Im krócej, tym lepiej
Jeśli chodzi o lokaty, to relatywnie wysokie oprocentowanie dostępne jest na tych króktoterminowych. W Banku Nowym stawkę 7 proc. można otrzymać na lokacie miesięcznej, na której można zdeponować 10 tys. zł. Lokata na trzy miesiące daje 6,2 proc. przy kwocie nieprzekraczającej 400 tys. zł. Do kwoty 1 mln zł w tym okresie można otrzymać oprocentowanie 5,5 proc.
Najwyższe oprocentowanie na lokacie oferuje Credit Agricole – wynosi ono 8 proc. w skali roku (na 90 dni). Maksymalna kwota wynosi 100 tys. zł, a klient musi wyrazić zgody marketingowe, raz w miesiącu logować się na swój rachunek w banku oraz wykonywać pięć transakcji kartą lub blikiem.

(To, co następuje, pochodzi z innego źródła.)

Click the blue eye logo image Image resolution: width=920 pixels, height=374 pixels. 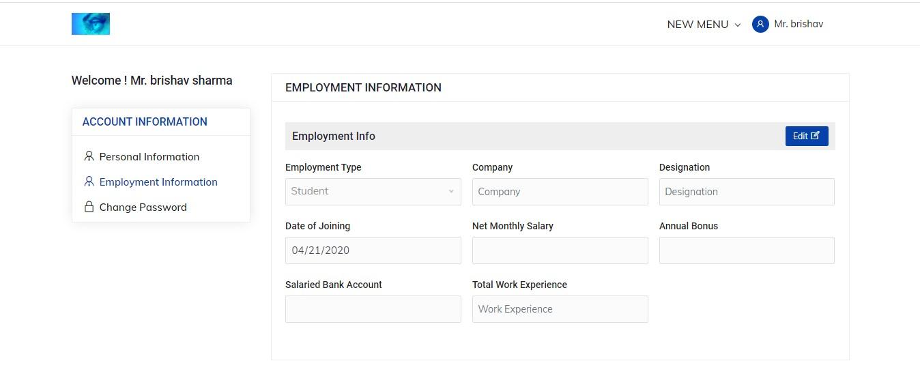point(91,24)
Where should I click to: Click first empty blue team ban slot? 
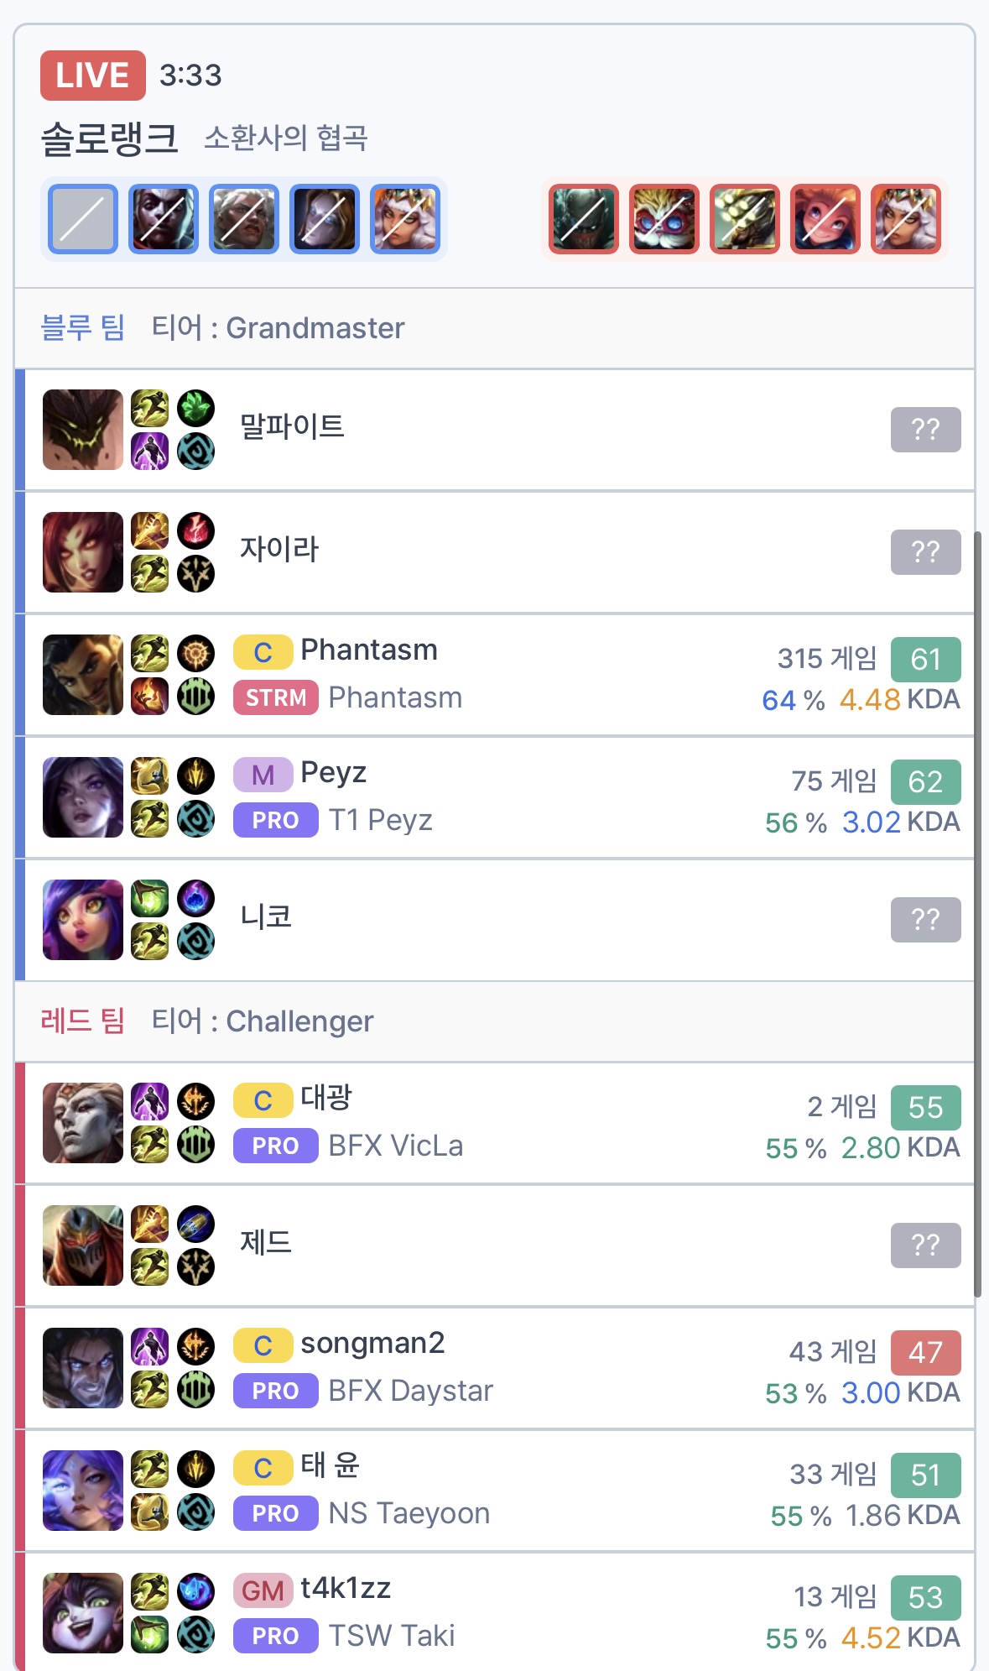click(x=83, y=219)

W Toyota Banku można otrzymać oprocentowanie 6,4 proc. na trzy miesiące. Maksymalnie na jednej lokacie może być 100 tys. zł, ale jeden klient może założyć dziesięć takich lokat. W innych wariantach czasowych oprocentowanie jest niższe – dla miesięcznej lokaty wynosi 5,8 proc., dla półrocznej 5,7 proc., a dla rocznej 5,3 proc. Konieczne jest założenie konta osobistego. Jeżeli finansujemy zakup samochodu w Toyota Banku lub Toyota Leasing, to możemy skorzystać także z promocyjnej trzymiesięcznej lokaty na 8,5 proc. z limitem 50 tys. zł.
Lokata z funduszem
Jeżeli nie boimy się lokować pieniędzy w funduszach inwestycyjnych, to kilka banków ma w swojej ofercie lokaty połączone z inwestowaniem. Bank Pocztowy oferuje lokatę na 7 proc. pod warunkiem, że 30 proc. środków trafi na lokatę na trzy miesiące, a 70 proc. trafi do funduszu inwestycyjnego na minimum 12 miesięcy. Kwota wynosi minimalnie 3000 zł, a prowizja za zakup funduszu wynosi 0 proc. Jest też lokata na 6 proc. na trzy miesiące, na którą trafia połowa środków inwestycji, a druga połowa trafia na rok do funduszy inwestycyjnych.
Podobną ofertę ma Bank Pekao, który proponuje lokatę na 6,5 proc. na pół roku pod warunkiem, że drugie tyle wpłacimy na produkt inwestycyjnych. Minimalna kwota całej inwestycji wynosi 7 tys. zł, a opłata manipulacyjna za zakup jednostek funduszy inwestycyjnych wynosi 0,25 proc. Można także skorzystać z lokaty na 5,5 proc. na trzy miesiące, wpłacając drugie tyle na fundusz inwestycyjny.